# SOURCE TEXT
▶

|
|
Fwd: cjson.erl: msg#00057
db.couchdb.devel
And another round:
Begin forwarded message:
From: "Joe Armstrong"
Date: July 7, 2008 9:16:50 PM GMT+02:00
To: "Jan Lehnardt" <jan-1oDqGaOF3Lkdnm+yROfE0A@xxxxxxxxxxxxxxxx>
Cc: "Bob Ippolito"
Subject: Re: cjson.erl
Re Damien's comments on binaries - they are not *that* ugly
<<"abc">> instead of "abc". They were ugly a couple of years ago
before we changed the format.
The important thing to note is that *long* strings should almost
always be represented as binaries.
What is a long string? it depends, I guess anything more than
50 bytes should be a binary) storing (say) xml as a {Tag, [Attrs],
Data}
tree where Data is a string or binary has great implications for
performance. Basically it doesn't matter how you represent Tag and
Attrs, but Data should be a binary and NOT a string.
To be on the safe side I'd choose binaries.
Use of atoms should be discouraged - since you don't want to stress
the atom table (which is not garbed).
As it stands the couchDB distribution has three different modules for
JSON terms - which might confuse the unwary ...
Cheers
/Joe
On Mon, Jul 7, 2008 at 8:05 PM, Jan Lehnardt
<jan-1oDqGaOF3Lkdnm+yROfE0A@xxxxxxxxxxxxxxxx> wrote:
Hello Bob & Joe,
here's Damien's take on the JSON issue.

◀

# RECORDS SHOWN
▶

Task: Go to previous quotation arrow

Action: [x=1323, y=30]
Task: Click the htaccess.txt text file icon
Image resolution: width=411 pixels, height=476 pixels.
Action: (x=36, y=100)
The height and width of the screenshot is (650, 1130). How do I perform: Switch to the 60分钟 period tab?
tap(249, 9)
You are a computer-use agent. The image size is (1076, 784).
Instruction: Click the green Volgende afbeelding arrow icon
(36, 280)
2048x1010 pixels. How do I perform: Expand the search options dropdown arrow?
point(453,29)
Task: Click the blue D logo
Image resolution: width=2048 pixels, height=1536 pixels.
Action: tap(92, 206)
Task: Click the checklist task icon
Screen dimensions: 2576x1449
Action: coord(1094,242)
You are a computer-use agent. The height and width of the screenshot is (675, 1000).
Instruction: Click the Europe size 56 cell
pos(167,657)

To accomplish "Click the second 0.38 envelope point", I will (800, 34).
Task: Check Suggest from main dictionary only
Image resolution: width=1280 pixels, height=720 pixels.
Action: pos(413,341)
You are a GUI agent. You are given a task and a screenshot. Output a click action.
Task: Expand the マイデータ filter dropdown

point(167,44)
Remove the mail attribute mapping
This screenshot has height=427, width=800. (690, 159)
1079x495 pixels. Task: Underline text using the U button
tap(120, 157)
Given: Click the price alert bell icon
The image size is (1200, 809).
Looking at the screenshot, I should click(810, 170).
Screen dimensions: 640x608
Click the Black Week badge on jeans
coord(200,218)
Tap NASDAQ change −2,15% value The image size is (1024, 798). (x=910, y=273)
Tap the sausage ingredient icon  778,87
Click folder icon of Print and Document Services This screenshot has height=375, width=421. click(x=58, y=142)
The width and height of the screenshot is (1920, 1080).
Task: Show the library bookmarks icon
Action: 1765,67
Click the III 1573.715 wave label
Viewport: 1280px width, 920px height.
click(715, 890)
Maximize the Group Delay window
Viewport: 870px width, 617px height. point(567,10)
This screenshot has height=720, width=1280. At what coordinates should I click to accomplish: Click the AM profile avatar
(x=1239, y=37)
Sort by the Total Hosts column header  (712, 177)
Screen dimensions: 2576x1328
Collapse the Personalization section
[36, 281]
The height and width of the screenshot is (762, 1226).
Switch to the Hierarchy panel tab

◀

# WRITTEN REQUEST A
According to the forwarded email, how many different modules for JSON terms does the CouchDB distribution have?
# WRITTEN REQUEST B
Please rewrite the stretch of the forwarded email from "What is a long" through "the unwary ...", changing "atom table" to "symbol table".

# COMPLETE RESPONSE A
Three.

# COMPLETE RESPONSE B
What is a long string? it depends, I guess anything more than
50 bytes should be a binary) storing (say) xml as a {Tag, [Attrs],
Data}
tree where Data is a string or binary has great implications for
performance. Basically it doesn't matter how you represent Tag and
Attrs, but Data should be a binary and NOT a string.
To be on the safe side I'd choose binaries.
Use of atoms should be discouraged - since you don't want to stress
the symbol table (which is not garbed).
As it stands the couchDB distribution has three different modules for
JSON terms - which might confuse the unwary ...